=== DATA EXTRACTS ===

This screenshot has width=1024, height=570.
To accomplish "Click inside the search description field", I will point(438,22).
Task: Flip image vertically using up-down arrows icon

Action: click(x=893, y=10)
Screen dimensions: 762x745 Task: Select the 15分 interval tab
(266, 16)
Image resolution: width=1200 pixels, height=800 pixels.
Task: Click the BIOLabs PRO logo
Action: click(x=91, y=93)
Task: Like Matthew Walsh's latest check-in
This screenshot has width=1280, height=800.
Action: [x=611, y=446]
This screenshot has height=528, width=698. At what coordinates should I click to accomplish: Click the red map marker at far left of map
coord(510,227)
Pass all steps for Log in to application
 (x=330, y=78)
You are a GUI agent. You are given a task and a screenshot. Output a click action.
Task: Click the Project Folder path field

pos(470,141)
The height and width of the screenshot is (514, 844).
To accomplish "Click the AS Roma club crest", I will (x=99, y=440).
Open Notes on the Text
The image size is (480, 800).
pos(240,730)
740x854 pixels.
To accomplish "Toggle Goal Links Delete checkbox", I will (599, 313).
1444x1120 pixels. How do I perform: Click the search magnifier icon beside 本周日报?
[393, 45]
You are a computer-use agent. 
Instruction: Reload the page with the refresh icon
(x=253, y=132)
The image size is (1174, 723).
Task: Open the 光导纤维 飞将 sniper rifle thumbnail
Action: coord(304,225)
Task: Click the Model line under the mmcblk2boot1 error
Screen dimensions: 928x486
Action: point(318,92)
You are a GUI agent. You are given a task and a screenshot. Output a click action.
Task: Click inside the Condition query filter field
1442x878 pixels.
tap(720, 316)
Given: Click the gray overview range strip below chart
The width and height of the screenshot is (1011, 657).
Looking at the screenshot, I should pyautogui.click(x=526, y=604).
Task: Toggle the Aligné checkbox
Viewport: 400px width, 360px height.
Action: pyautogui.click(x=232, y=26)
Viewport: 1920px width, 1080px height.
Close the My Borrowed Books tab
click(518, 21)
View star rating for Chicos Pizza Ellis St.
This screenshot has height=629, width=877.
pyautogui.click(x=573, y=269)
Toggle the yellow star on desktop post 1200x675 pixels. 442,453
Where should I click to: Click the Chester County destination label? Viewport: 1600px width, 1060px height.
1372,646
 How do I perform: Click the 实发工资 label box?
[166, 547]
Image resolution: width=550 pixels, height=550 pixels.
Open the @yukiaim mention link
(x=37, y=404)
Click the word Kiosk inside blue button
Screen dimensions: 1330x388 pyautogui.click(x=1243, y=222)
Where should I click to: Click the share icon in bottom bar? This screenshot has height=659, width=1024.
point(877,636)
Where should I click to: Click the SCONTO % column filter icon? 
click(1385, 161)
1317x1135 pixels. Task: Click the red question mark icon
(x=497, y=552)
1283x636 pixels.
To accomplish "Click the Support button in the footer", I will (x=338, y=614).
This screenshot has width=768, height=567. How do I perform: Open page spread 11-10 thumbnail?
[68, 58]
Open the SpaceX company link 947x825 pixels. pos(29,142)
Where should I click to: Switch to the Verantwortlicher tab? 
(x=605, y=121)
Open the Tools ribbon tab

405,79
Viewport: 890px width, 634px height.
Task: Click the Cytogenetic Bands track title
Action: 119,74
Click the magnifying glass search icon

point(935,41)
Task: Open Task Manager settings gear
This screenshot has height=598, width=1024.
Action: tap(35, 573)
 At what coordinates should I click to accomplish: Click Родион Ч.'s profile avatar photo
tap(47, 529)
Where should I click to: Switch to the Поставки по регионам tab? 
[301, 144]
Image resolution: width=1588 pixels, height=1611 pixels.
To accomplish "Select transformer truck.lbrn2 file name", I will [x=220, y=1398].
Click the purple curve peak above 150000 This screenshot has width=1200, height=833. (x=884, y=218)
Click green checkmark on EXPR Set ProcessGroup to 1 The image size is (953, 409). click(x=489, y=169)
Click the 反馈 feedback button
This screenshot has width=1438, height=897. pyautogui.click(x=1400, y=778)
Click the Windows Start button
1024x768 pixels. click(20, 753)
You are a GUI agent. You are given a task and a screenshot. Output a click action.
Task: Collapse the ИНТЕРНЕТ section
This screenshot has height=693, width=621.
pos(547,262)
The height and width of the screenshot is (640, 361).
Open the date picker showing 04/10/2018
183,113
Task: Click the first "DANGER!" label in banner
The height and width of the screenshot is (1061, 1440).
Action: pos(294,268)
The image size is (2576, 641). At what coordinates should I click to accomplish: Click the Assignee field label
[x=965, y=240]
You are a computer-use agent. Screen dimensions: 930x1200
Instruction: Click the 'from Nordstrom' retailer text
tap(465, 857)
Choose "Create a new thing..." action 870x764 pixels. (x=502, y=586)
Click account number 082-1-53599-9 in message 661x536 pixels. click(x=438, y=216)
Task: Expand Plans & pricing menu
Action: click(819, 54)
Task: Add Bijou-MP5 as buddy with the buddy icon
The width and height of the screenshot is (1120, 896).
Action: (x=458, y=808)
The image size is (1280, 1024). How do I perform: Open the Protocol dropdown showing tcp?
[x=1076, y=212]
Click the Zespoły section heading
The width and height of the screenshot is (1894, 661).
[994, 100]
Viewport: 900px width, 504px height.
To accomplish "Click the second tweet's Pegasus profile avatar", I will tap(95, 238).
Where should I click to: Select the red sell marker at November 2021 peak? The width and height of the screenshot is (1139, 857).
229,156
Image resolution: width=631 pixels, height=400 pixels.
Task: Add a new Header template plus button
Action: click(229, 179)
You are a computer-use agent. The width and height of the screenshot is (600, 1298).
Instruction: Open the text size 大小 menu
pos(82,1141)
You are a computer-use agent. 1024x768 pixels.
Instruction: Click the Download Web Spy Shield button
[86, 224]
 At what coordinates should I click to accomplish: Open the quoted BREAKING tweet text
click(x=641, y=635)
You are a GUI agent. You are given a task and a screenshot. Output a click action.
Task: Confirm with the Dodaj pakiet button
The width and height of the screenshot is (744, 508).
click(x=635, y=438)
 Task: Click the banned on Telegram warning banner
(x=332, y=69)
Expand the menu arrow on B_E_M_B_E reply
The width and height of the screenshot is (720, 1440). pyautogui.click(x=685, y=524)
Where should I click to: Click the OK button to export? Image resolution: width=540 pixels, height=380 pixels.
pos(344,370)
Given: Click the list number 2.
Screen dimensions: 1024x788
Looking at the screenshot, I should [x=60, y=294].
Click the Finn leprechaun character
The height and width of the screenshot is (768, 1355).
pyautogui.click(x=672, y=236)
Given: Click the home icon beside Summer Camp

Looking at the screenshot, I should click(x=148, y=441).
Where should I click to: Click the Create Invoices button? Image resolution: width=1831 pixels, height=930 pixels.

===

In the data above, which lines include "computer"? Return those lines.

# FINISHED EXERCISE
You are a computer-use agent. 
You are a computer-use agent. Screen dimensions: 930x1200
You are a computer-use agent. The width and height of the screenshot is (600, 1298).
You are a computer-use agent. 1024x768 pixels.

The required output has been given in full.